Text to read:

= = =

Open whesse opened 11 years ago
I think Bill is right.
However, I'll point out that it is a very bad idea to use RFC 2396 to make this point. RFC 2396 is obsoleted by RFC 3986. In other words, RFC 2396 is obsolete and has be replaced by RFC 3986.
We should go ahead and make this change if we are 100% sure that RFC 3986 only mandates a scheme for a absolute URI. The documentation for isAbsolute should describe exactly what is means.
Can we remove isAbsolute? I'm not sure it is useful.
Yes, I think we should remove it. It is just scheme == ''.
And isAbsolute is misleading, because it is unclear for what it should return for the relative URI (called a "relative reference" in the RFC) "/dir/file". Currently, it returns false.
I'm curious about what we think it should return for a "relative reference" starting with a slash - which is a legitimate relative reference that has an "absolute" path, but no scheme.
The resolution of it replaces the base path completely, but not the target scheme. The RFC says: if (R.path starts-with "/") then T.path = remove_dot_segments(R.path); else T.path = merge(Base.path, R.path); T.path = remove_dot_segments(T.path);
Added Area-Library label.
We will add isRelative and update the documentation to refer to the spec.
The problem is still that the isAbsolute checking for fragment is not necessarily what users expect.
Set owner to @sgjesse. Added this to the 1.5 milestone. Removed Type-Defect label. Added Type-Enhancement label.
I dug into this w/ https://code.google.com/p/dart/issues/detail?id=18053
Per RFC, URIs with fragments http://tools.ietf.org/html/rfc3986#section-4.3 are generally not considered absolute.
I believe this IS the case for http, which likely the vast majority use case of Uri.
I'd love to see isRelative added to Uri as an alternative.
We should not change the semantics of isAbsolute before v2.0.
Issue #18053 has been merged into this issue.
Issue #18053 has been merged into this issue.
I think the best solution is to add isRelativePath and isRelativeRef. In the long run, it would be nice to rename isAbsolute to isAbsoluteUri, which is the name Haskell uses for the same thing. In any case, we should document isAbsolute to only accept "absolute URIs", without a fragment.
Relative path and relative reference are unambiguously defined in section 4.2 of RFC 3986, and are exactly what most people want. Relative reference is something that doesn't begin with a scheme, and relative path is something that doesn't begin with a scheme or a slash. Both of these can have fragment identifiers (and query strings).
We could file a new bug for adding these, or just consider this bug resolved if they are added.
Looking at other languages, they all do different things. Some of their "absolute" queries allow a fragment, others don't. I think Haskell may be the closest to the spec - it uses isAbsoluteURI for the semantics of our current isAbsolute.
I would like to see isAbsolute renamed to isAbsoluteURI in 2.0, but I agree that the best solution now would be to add an isRelative or isRelativeRef, which is
Test if string contains a valid URI (an absolute URI with optional fragment identifier).

= = =

Dataset extract:
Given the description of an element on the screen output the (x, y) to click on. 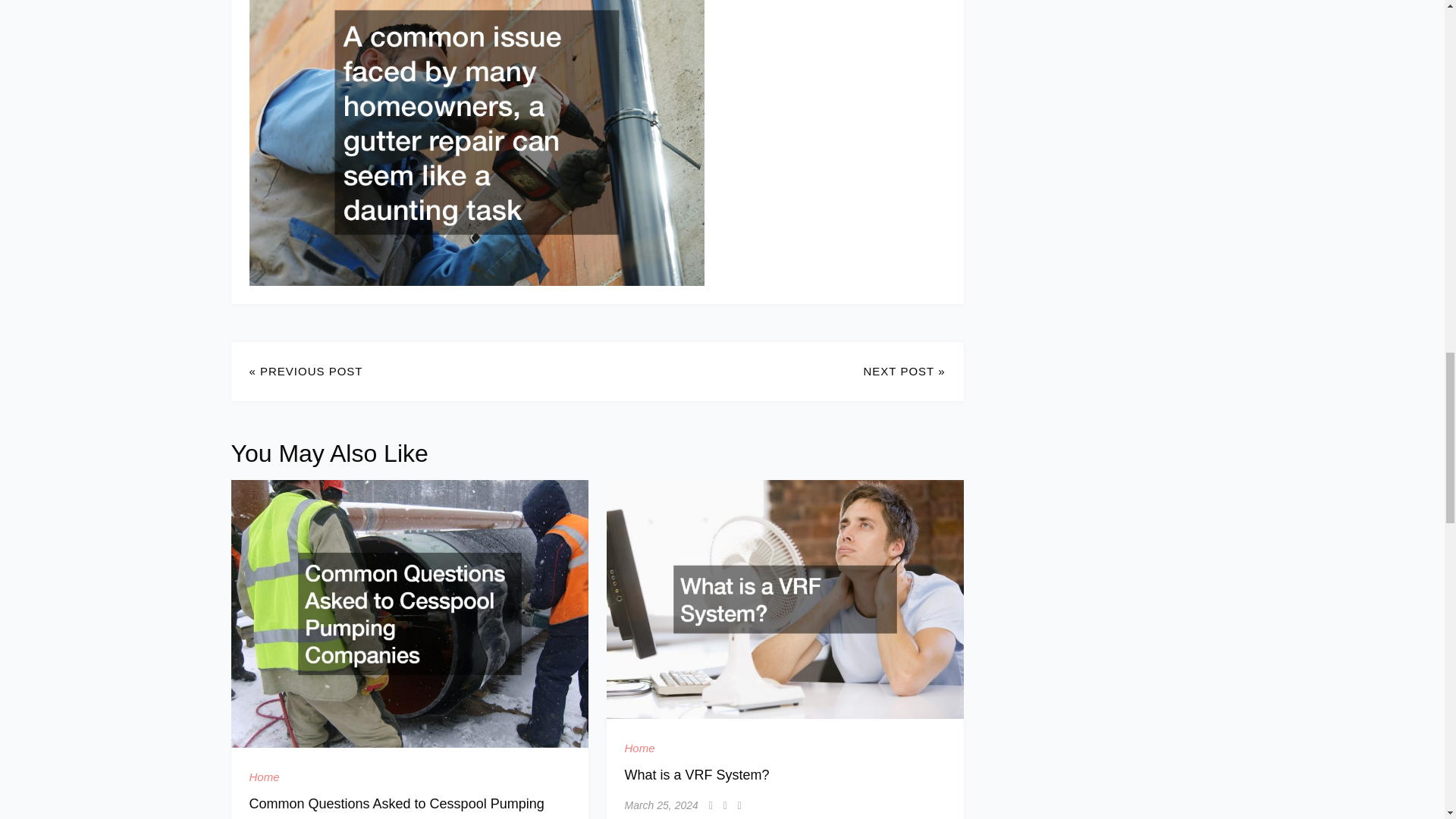
What is a VRF System? (697, 774)
Home (639, 748)
Home (263, 776)
Common Questions Asked to Cesspool Pumping Companies (395, 807)
March 25, 2024 (661, 805)
Given the description of an element on the screen output the (x, y) to click on. 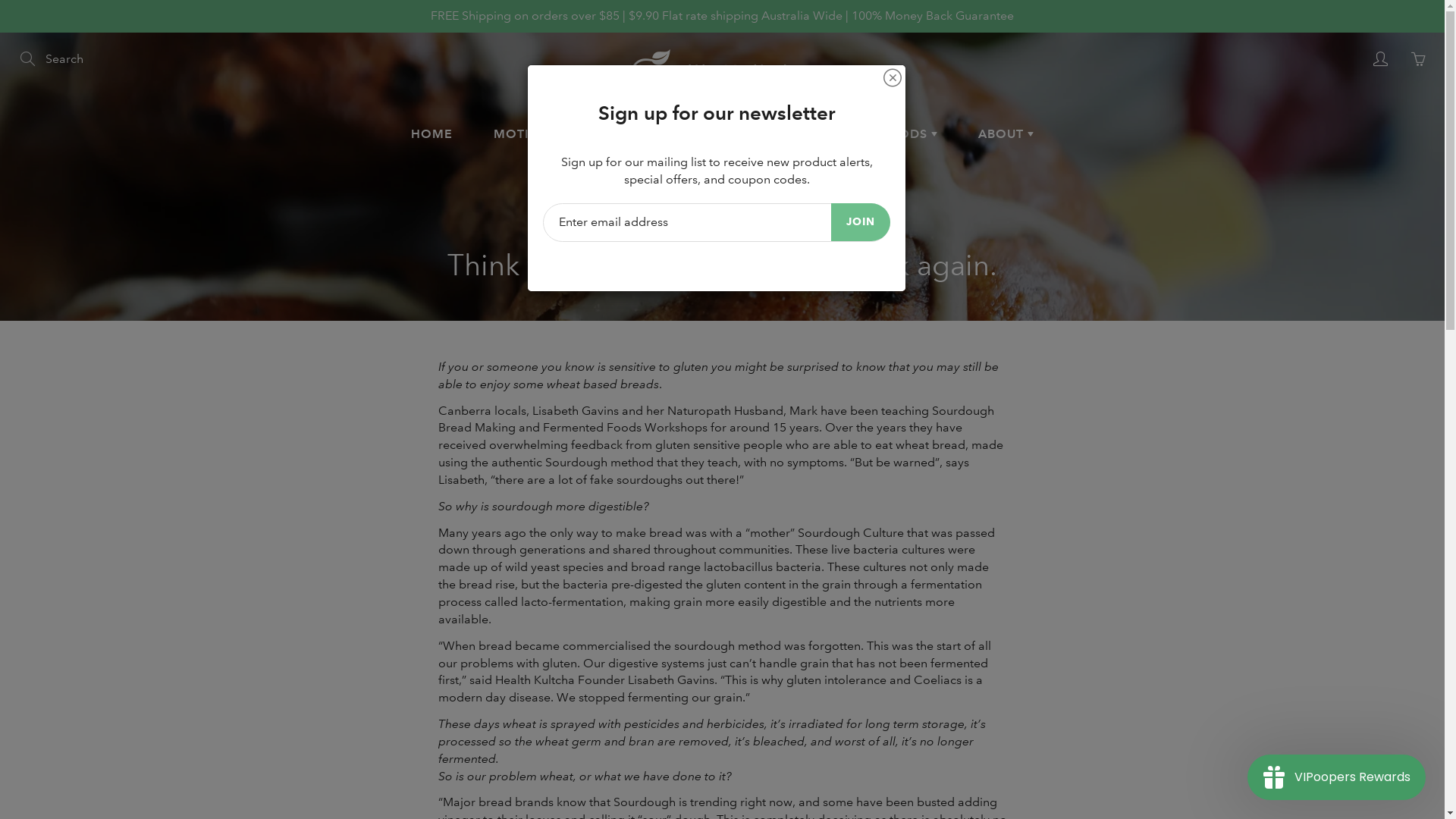
FERMENTED FOODS Element type: text (866, 134)
My account Element type: text (1379, 58)
ABOUT Element type: text (1005, 134)
Search Element type: text (28, 58)
SOURDOUGH Element type: text (706, 134)
MOTION POTION Element type: text (555, 134)
You have 0 items in your cart Element type: text (1417, 58)
HOME Element type: text (431, 134)
JOIN Element type: text (860, 222)
Given the description of an element on the screen output the (x, y) to click on. 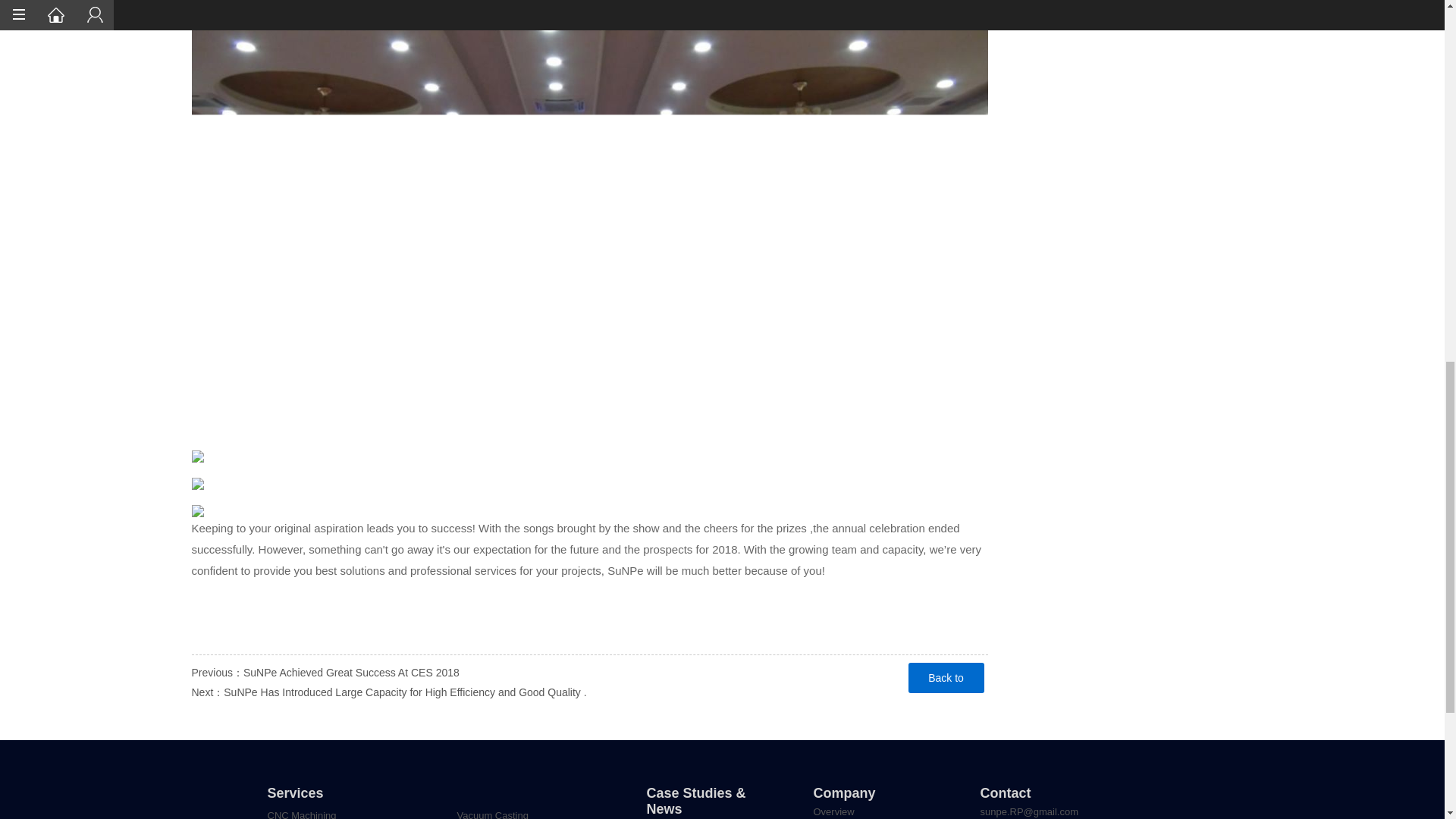
Overview (877, 809)
SuNPe Achieved Great Success At CES 2018 (588, 672)
Company (843, 792)
Vacuum Casting (532, 809)
Services (294, 792)
Back to homepage (946, 677)
Case Studies (710, 818)
CNC Machining (342, 809)
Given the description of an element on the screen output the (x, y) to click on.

= = =

Set task 1:
Answer these questions using the discussion of the isAbsolute check on Uri, giving each answer on its own line and marked like its question.
(a) Which RFC replaced RFC 2396?
(b) What does isAbsolute currently return for the relative reference "/dir/file"?
(c) Which section of RFC 3986 defines relative path and relative reference?
Set task 2: Carry on the discussion of the isAbsolute check on Uri from its last line.

Right answer 1:
(a) RFC 3986
(b) false
(c) Section 4.2

Right answer 2:
isURIReference :: String -> BoolSource
Test if string contains a valid URI reference (an absolute or relative URI with optional fragment identifier).
isRelativeReference :: String -> BoolSource
Test if string contains a valid relative URI (a relative URI with optional fragment identifier).
isAbsoluteURI :: String -> BoolSource
Test if string contains a valid absolute URI (an absolute URI without a fragment identifier).
Issue #18053 has been merged into this issue.
So we either retitle this issue or close as WontFix and open up an enhancement request for the changes.
Removed this from the 1.6 milestone. Added Oldschool-Milestone-1.6 label.
Removed Oldschool-Milestone-1.6 label.
A Uri returns true for isAbsolute only if it has a non-empty scheme and it has no fragment identifier.
I think this is a misreading of the spec. There is a grammar for "Absolute URI" that has no fragment identifier, but the grammar for "Relative URI" also has no fragment identifier.
I think isAbsolute should just return true if there is a scheme, and false if there isn't.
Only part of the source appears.